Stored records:
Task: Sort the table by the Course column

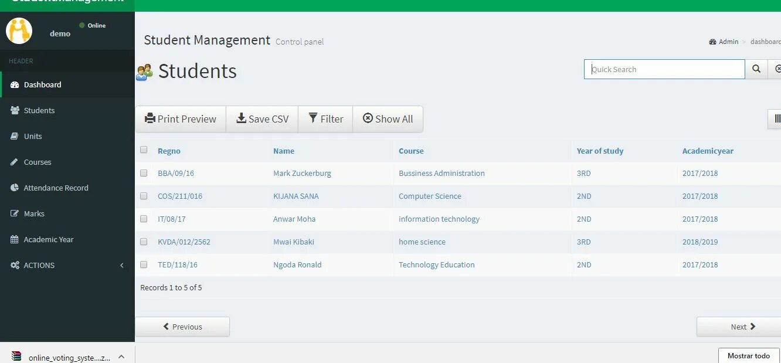Action: click(411, 151)
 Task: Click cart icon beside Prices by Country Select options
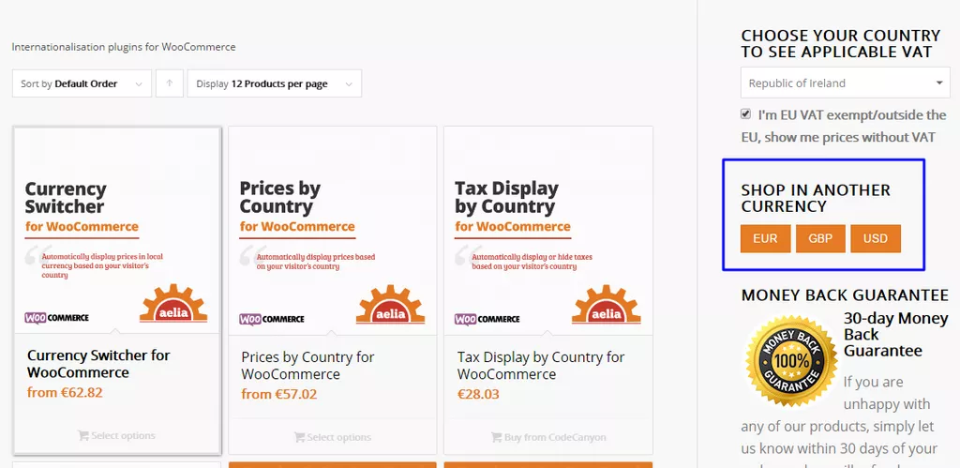click(x=299, y=437)
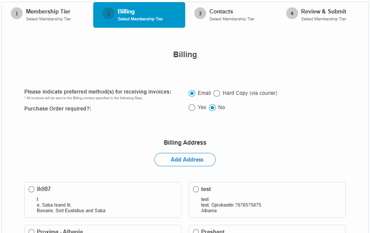Select the Billing step tab

pos(139,15)
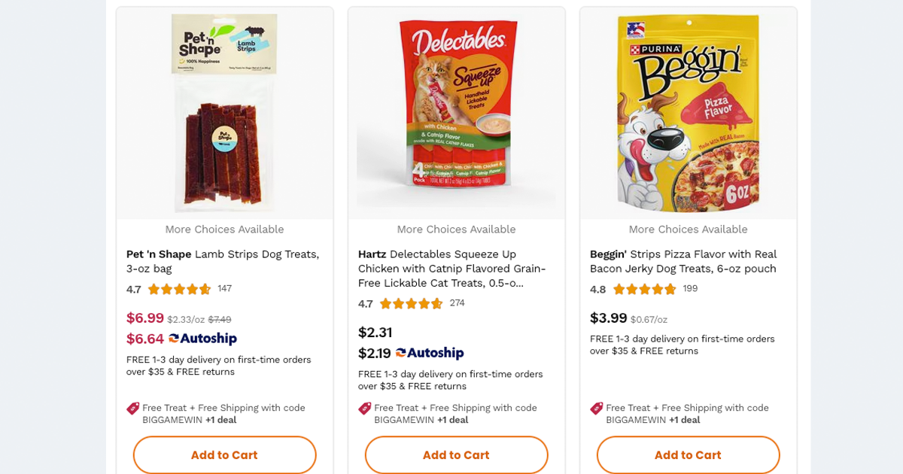
Task: Add Hartz Delectables Squeeze Up to cart
Action: 456,455
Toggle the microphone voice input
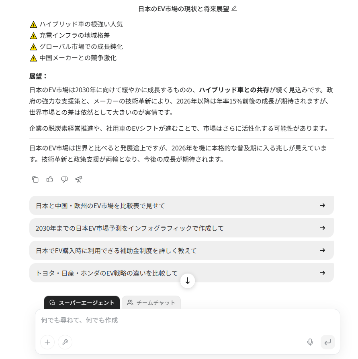The width and height of the screenshot is (358, 359). (x=310, y=342)
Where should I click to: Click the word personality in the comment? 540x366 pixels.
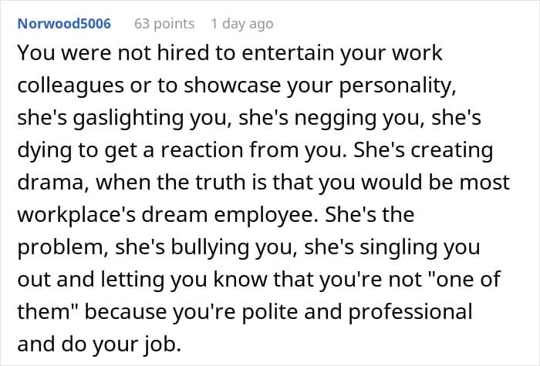[x=397, y=86]
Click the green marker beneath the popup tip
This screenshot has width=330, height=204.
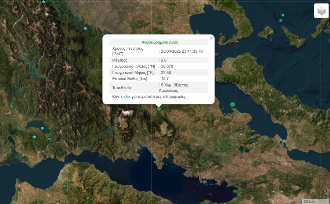click(x=159, y=108)
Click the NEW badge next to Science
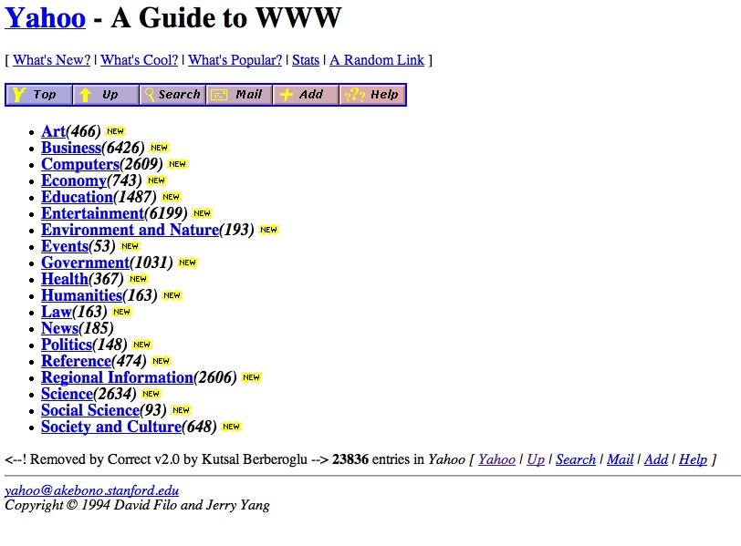 pyautogui.click(x=150, y=394)
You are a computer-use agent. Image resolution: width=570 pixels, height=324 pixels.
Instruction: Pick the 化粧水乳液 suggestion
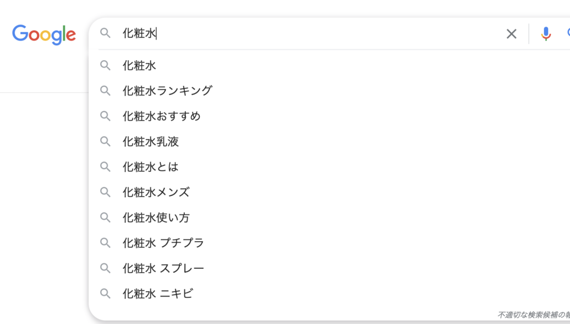pos(330,141)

● Exercise objective:
Every record must be transcribed faithfully, with no picture carried over.

● Response box:
Task: Sort the table by the Course column

Action: click(411, 151)
 Task: Click cart icon beside Prices by Country Select options
click(x=299, y=437)
Select the Billing step tab

pos(139,15)
Task: Add Hartz Delectables Squeeze Up to cart
Action: 456,455
Toggle the microphone voice input
The width and height of the screenshot is (358, 359). (x=310, y=342)
Where should I click to: Click the word personality in the comment? 540x366 pixels.
[x=397, y=86]
Click the green marker beneath the popup tip
This screenshot has width=330, height=204.
click(x=159, y=108)
Click the NEW badge next to Science
 pyautogui.click(x=150, y=394)
You are a computer-use agent. Image resolution: width=570 pixels, height=324 pixels.
Instruction: Pick the 化粧水乳液 suggestion
pos(330,141)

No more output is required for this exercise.